The method continue_oauth() will either promt the user for a callback URL (normal bot runs) or it will take a parameter so in the case of WDI being
used as a backend for e.g. a web app, where the callback will provide the authentication information directly to the backend and so
 no copy and paste of the callback URL is required.


## Wikidata Data Types ##
Currently, Wikidata supports 17 different data types. The data types are represented as their own classes in wdi_core. Each data type has its specialties, which means that some of them
require special parameters (e.g. Globe Coordinates).

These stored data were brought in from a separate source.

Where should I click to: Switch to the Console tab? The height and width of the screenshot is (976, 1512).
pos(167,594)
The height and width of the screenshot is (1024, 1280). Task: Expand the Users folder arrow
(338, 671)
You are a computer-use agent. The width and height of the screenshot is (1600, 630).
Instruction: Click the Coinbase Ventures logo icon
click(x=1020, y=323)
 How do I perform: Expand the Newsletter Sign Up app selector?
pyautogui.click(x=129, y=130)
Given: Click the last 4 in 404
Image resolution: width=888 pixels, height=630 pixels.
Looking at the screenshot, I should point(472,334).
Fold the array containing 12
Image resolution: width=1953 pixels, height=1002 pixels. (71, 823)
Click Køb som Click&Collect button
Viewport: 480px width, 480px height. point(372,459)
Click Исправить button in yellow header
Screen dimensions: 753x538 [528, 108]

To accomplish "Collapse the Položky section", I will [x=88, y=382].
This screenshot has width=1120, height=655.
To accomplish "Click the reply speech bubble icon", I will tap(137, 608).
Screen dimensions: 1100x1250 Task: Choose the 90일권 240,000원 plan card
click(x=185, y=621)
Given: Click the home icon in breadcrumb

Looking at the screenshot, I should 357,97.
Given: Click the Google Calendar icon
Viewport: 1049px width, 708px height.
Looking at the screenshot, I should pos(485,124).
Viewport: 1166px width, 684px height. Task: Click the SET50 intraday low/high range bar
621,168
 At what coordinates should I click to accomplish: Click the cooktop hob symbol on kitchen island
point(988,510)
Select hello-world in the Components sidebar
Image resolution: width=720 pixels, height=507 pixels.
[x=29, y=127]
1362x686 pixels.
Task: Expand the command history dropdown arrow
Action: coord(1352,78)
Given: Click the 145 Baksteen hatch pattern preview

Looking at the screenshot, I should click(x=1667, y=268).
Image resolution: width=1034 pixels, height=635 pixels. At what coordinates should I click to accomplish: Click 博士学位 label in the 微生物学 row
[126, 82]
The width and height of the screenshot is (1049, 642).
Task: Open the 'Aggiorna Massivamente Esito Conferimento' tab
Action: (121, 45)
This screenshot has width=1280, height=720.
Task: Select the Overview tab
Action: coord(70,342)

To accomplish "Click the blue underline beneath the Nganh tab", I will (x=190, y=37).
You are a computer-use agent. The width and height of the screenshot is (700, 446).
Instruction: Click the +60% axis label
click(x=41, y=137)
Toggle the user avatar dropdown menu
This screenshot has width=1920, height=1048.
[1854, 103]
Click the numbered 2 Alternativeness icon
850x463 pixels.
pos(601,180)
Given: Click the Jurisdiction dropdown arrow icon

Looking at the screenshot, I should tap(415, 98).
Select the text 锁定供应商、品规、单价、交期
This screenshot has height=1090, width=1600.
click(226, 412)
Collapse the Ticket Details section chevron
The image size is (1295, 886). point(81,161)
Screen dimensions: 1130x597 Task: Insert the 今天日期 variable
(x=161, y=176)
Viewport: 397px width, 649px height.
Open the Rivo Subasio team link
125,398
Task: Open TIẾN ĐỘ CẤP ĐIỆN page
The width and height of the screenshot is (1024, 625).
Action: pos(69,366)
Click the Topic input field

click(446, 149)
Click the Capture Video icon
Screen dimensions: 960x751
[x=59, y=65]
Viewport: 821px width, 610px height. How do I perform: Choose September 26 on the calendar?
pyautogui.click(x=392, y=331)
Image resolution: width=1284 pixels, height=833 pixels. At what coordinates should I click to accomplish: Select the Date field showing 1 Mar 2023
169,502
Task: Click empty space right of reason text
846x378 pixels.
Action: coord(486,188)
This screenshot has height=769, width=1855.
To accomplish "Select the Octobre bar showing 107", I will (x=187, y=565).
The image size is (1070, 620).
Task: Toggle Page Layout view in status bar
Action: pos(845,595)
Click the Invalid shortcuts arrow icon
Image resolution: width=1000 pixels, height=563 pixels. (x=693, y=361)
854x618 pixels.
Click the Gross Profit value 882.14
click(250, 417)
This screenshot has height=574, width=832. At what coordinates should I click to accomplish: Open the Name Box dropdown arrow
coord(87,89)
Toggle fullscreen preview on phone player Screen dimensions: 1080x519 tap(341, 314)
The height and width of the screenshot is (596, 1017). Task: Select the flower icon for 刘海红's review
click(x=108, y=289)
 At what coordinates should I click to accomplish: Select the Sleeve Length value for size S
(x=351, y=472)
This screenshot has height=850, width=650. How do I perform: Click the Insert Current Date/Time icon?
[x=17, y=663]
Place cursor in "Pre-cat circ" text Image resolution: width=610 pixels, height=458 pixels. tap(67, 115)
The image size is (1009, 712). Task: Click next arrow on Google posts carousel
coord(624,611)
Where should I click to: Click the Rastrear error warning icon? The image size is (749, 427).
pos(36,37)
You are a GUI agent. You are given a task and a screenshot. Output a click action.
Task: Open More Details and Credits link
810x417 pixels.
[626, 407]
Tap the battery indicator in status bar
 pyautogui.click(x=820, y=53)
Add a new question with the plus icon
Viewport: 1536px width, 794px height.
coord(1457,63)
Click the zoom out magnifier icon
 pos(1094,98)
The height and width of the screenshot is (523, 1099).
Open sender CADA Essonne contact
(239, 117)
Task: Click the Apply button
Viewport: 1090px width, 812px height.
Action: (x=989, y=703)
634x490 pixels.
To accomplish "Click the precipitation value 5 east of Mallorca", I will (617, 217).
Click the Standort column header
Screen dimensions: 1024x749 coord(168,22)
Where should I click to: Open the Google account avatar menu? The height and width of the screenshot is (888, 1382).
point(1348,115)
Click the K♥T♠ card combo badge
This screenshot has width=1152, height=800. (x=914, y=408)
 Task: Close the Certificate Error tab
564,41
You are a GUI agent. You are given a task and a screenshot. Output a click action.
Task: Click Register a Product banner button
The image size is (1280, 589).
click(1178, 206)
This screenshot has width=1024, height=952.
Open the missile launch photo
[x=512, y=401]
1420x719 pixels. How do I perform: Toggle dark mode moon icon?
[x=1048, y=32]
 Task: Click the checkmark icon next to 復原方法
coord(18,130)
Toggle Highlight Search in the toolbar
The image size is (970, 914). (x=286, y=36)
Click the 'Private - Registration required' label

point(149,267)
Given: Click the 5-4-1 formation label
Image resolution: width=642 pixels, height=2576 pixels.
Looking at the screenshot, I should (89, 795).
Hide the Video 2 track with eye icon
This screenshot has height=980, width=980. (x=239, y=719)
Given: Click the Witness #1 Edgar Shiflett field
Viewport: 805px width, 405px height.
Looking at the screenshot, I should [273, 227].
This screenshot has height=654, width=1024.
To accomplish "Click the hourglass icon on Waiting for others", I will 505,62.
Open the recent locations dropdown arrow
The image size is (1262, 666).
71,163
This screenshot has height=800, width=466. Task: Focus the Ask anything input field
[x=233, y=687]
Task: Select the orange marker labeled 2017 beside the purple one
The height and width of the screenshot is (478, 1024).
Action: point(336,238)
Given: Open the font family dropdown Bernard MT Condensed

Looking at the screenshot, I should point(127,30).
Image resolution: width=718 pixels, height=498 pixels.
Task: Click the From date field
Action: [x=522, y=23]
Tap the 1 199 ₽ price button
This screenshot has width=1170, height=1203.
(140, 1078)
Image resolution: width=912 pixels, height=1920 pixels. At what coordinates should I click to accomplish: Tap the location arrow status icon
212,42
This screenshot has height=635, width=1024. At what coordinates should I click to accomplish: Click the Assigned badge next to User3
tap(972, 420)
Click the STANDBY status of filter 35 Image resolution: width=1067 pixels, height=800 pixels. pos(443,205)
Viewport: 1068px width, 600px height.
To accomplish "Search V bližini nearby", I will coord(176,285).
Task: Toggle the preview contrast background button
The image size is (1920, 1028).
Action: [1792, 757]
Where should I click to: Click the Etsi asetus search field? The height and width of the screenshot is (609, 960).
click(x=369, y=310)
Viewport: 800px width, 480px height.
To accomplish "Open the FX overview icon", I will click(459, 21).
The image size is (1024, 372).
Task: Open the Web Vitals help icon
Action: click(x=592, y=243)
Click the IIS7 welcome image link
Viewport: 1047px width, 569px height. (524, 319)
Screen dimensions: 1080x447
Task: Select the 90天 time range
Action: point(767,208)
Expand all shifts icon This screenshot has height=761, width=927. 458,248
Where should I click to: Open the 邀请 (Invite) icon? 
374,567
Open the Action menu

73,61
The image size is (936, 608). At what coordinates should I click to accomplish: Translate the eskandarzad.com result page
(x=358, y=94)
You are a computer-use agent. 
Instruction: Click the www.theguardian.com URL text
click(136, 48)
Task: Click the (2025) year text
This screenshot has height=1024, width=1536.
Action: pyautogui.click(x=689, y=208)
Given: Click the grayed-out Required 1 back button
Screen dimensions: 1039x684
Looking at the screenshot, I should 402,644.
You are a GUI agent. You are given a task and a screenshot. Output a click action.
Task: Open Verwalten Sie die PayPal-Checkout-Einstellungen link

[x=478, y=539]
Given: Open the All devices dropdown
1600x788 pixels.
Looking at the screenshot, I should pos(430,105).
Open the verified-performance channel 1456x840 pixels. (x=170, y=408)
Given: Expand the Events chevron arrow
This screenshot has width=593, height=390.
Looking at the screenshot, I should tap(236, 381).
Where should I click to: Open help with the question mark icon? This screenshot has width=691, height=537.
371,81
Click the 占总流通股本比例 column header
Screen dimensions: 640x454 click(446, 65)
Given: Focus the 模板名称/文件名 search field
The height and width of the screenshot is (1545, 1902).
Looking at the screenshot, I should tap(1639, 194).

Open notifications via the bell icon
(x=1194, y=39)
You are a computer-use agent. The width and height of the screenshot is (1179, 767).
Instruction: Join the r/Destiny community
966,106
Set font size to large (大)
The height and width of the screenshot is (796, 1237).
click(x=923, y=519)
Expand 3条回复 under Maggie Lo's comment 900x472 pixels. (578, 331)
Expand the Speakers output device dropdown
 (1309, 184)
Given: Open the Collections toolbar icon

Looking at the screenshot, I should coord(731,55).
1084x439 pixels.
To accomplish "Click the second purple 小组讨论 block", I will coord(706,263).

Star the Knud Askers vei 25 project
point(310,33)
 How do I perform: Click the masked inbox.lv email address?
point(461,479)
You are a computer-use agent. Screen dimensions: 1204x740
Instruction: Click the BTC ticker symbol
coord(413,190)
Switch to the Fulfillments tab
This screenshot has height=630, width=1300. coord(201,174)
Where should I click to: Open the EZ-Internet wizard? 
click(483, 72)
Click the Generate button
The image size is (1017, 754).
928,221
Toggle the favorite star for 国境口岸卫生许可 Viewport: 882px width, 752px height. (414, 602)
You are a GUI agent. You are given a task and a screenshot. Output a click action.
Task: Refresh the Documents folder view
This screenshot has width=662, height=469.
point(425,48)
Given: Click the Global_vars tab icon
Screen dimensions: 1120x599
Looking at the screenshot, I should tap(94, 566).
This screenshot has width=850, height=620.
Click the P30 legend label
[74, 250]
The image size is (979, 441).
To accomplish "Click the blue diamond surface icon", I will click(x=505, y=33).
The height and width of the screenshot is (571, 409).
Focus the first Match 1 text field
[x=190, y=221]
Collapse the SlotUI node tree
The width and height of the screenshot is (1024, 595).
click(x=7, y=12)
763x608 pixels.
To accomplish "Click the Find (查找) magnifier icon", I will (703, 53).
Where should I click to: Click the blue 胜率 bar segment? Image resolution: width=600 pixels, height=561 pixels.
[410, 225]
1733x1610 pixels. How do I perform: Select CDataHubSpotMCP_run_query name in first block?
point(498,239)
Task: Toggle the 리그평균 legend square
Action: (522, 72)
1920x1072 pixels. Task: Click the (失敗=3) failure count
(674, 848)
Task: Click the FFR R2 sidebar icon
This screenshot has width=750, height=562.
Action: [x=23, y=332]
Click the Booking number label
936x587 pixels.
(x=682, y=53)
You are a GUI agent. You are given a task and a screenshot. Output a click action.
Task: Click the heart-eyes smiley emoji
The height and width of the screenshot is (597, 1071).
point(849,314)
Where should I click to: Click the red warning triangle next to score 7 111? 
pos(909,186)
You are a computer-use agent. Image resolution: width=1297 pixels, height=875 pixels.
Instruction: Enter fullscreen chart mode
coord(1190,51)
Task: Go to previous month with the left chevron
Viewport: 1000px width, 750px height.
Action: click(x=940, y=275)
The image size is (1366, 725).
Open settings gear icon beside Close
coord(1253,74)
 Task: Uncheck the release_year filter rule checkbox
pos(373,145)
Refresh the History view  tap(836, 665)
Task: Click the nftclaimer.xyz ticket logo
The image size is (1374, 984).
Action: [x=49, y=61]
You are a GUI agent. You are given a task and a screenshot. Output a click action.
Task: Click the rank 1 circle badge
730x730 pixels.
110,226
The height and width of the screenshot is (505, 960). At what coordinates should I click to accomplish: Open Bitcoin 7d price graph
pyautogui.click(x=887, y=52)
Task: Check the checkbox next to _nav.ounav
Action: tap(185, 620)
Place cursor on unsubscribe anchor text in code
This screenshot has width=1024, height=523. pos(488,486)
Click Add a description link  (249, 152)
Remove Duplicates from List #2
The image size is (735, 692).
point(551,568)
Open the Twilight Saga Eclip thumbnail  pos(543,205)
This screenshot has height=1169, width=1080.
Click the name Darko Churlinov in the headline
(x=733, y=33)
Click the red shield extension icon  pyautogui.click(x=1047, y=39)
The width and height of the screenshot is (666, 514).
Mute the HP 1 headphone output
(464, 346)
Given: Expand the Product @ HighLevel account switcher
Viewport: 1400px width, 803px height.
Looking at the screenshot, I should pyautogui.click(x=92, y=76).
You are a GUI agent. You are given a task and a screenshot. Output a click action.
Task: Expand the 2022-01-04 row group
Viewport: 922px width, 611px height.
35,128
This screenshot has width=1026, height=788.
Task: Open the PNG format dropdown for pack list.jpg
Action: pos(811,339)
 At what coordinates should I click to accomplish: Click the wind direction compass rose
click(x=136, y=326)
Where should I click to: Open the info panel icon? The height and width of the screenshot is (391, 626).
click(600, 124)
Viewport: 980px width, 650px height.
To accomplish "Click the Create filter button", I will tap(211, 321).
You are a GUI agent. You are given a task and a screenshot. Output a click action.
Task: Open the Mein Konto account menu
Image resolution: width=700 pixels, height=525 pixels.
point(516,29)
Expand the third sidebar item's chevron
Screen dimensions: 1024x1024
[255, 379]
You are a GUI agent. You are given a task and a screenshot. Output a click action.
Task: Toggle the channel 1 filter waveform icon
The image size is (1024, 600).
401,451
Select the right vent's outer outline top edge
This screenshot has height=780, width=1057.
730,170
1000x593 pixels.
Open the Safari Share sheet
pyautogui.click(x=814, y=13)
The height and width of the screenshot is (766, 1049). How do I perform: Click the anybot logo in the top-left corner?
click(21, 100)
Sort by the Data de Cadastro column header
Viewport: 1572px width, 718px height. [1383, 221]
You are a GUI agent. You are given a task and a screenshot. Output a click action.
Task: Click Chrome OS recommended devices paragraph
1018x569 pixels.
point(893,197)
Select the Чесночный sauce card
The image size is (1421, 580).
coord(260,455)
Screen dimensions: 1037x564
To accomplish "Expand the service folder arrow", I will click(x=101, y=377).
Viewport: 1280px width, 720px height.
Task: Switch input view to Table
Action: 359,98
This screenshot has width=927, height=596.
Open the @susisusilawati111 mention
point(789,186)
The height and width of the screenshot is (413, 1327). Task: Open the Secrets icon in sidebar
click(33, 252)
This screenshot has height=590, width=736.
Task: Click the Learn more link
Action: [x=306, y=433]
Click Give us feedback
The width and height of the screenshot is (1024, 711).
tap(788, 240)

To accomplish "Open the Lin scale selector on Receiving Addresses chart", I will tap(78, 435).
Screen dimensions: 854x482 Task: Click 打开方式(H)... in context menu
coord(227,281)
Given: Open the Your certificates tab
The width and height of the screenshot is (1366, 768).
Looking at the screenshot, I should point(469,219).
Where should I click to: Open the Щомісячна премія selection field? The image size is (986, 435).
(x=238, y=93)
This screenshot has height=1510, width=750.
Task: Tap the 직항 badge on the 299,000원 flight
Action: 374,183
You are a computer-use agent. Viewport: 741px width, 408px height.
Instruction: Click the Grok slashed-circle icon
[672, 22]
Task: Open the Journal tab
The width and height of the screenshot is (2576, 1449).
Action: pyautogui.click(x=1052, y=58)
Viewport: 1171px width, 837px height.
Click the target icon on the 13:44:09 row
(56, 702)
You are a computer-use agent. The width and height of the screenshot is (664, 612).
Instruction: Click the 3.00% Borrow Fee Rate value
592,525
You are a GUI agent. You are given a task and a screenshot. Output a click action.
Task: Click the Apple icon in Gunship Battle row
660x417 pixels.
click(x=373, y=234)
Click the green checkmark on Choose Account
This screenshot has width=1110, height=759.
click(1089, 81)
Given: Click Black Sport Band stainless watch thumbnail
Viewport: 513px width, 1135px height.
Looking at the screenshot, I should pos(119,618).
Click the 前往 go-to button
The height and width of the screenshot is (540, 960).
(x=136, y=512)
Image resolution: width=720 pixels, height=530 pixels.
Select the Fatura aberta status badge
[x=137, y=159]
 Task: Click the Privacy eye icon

The data types currently implemented:

* wdi_core.WDCommonsMedia
* wdi_core.WDExternalID
* wdi_core.WDForm
* wdi_core.WDGeoShape
* wdi_core.WDGlobeCoordinate
* wdi_core.WDItemID
* wdi_core.WDLexeme
* wdi_core.WDMath
* wdi_core.WDMonolingualText
* wdi_core.WDMusicalNotation
* wdi_core.WDProperty
* wdi_core.WDQuantity
* wdi_core.WDSense
* wdi_core.WDString
* wdi_core.WDTabularData
* wdi_core.WDTime
* wdi_core.WDUrl

For details of how to create values (=instances) with these data types, please (for now) consult the docstrings in the source code. Of note, these data type instances hold the values and, if specified,
data type instances for references and qualifiers. Furthermore, calling the get_value() method of an instance returns either an integer, a string or a tuple, depending on the complexity of the data type.


# Helper Methods #

## Execute SPARQL queries ##
The method wdi_core.WDItemEngine.execute_sparql_query() allows you to execute SPARQL queries without a hassle. It takes the actual
query string (query), optional prefixes (prefix) if you do not want to use the standard prefixes of Wikidata, the actual entpoint URL (endpoint),
 and you can also specify a user agent for the http header sent to the SPARQL server (user_agent). The latter is very useful to let
 the operators of the endpoint know who you are, especially if you execute many queries on the endpoint. This allows the operators of
 the endpoint to contact you (e.g. specify a email address or the URL to your bot code repository.)

## Logging ##
The method wdi_core.WDItemEngine.log() allows for using the Python built in logging functionality to collect errors and other logs.
It takes two parameters, the log level (level) and the log message (message). It is advisable to separate log file columns by colons
and always use the same number of fields, as this allows you to load the log file into databases or dataframes of R or Python.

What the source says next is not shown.